What is expected: List every line below that contains the string "dimensions", matching case exactly.

(Collected data entries)

· · · ·

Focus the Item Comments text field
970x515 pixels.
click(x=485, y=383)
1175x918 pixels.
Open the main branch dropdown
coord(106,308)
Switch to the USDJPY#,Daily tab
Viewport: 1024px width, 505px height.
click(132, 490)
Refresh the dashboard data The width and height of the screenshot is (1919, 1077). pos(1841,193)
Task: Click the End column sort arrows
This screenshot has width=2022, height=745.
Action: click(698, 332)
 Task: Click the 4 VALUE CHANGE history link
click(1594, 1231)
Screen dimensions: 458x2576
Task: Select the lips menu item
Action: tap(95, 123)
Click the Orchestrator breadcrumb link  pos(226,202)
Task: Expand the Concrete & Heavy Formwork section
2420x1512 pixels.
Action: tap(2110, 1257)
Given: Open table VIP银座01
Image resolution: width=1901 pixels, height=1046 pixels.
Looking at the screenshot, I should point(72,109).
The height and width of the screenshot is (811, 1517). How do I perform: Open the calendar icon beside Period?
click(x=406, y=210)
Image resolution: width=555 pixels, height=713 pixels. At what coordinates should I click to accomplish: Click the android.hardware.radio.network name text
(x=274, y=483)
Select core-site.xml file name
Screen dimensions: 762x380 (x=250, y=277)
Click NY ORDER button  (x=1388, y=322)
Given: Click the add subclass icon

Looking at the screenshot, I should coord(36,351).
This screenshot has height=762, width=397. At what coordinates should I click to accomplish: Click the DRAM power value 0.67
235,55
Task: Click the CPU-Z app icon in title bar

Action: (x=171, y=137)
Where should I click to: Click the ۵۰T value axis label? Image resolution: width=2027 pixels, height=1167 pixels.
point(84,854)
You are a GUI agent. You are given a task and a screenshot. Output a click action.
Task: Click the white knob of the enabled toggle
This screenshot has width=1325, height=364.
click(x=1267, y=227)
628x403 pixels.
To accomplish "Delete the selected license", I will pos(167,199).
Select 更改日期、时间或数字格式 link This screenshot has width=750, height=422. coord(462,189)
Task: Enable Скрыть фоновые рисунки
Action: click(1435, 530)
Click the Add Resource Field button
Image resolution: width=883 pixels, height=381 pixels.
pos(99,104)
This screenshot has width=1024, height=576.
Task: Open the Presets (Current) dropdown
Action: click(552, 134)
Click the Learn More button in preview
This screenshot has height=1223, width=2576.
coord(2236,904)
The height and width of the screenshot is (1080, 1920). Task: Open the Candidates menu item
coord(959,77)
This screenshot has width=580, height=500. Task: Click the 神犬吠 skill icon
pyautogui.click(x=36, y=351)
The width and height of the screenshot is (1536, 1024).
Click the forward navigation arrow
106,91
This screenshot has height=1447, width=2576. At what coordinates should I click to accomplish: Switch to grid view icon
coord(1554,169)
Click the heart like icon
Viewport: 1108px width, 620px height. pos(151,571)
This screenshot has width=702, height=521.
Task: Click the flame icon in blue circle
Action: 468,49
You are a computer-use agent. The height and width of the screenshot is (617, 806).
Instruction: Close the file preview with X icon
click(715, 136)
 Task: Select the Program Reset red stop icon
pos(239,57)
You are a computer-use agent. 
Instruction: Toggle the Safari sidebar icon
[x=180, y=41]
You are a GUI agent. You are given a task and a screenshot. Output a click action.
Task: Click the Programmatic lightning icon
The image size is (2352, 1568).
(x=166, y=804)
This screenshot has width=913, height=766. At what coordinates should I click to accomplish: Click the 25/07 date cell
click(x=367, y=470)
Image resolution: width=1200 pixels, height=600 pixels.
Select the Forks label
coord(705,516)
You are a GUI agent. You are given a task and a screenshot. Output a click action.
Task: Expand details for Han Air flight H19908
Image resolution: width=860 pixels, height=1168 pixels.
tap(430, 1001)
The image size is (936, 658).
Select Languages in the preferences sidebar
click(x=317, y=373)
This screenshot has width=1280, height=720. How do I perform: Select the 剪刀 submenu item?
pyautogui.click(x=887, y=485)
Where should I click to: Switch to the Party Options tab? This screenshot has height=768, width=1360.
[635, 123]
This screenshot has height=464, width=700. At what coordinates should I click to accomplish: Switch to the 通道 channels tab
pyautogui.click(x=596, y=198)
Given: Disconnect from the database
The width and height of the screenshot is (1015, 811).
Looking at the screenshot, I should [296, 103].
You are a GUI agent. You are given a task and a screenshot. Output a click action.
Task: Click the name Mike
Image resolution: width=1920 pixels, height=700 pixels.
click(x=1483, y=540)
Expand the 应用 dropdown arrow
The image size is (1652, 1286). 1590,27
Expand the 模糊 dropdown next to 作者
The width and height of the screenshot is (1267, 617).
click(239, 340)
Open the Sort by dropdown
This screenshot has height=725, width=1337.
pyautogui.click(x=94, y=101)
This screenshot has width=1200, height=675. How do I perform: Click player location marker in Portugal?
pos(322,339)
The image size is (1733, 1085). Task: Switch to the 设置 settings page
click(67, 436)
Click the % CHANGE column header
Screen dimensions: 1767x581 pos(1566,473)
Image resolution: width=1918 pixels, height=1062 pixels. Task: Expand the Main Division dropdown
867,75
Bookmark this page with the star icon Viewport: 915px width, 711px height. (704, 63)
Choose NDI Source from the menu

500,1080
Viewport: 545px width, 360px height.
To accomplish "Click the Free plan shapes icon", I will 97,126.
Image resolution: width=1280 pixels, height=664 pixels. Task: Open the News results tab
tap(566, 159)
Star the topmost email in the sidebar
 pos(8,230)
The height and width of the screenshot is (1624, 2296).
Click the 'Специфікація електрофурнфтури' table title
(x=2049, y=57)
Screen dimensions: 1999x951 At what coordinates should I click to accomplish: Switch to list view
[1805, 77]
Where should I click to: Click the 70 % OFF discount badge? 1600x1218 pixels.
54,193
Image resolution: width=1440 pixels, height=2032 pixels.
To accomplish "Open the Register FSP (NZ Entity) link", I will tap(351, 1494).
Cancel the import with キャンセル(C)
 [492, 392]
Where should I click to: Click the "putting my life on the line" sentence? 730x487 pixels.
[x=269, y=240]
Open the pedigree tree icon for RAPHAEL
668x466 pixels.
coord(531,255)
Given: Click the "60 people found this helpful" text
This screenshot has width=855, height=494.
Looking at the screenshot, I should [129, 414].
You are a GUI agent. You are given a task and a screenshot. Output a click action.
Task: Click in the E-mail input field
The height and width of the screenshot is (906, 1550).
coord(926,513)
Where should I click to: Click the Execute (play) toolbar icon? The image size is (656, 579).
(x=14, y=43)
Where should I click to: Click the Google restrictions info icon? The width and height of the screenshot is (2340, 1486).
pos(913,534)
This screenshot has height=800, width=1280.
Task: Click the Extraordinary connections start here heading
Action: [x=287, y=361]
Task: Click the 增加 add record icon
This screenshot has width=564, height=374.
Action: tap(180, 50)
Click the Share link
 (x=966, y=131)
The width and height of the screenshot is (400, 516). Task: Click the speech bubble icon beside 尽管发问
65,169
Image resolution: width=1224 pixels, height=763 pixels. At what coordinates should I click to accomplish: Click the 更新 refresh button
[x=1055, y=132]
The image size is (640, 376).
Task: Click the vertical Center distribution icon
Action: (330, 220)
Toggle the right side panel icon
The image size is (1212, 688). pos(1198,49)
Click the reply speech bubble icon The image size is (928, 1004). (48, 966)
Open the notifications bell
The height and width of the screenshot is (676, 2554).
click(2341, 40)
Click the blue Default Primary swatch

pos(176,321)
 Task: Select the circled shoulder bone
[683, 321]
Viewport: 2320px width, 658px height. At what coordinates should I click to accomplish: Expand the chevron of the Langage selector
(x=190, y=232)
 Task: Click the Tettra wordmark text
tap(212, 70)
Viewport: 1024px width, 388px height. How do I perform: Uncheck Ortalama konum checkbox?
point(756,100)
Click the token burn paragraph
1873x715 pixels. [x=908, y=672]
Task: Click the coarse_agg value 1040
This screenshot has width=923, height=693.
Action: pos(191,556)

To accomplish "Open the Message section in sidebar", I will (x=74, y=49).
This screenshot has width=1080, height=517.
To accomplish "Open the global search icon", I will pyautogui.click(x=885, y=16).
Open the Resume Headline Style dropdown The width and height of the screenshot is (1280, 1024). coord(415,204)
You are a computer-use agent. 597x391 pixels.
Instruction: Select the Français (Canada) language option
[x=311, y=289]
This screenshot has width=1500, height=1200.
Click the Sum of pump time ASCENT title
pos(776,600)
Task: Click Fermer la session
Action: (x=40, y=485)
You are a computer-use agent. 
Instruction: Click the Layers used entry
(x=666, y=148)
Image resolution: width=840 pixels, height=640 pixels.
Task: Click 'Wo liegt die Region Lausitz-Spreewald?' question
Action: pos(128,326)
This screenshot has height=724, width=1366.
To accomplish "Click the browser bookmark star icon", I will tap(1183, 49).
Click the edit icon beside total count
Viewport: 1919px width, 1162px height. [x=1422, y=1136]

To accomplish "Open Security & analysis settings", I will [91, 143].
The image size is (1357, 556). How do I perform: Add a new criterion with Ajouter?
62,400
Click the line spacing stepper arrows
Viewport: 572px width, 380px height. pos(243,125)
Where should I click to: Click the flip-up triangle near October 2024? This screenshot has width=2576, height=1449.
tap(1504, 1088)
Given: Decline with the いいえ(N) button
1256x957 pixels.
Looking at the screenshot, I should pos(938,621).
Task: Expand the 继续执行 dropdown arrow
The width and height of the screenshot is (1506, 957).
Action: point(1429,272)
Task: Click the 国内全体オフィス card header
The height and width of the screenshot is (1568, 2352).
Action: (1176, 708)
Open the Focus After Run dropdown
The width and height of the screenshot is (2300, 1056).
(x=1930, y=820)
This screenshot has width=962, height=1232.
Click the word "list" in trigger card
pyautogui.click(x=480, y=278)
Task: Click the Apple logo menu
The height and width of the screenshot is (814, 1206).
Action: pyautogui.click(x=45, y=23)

· · · ·

Result:
Screen dimensions: 458x2576
Screen dimensions: 762x380 (x=250, y=277)
Screen dimensions: 1767x581 pos(1566,473)
Screen dimensions: 1999x951 At what coordinates should I click to accomplish: Switch to list view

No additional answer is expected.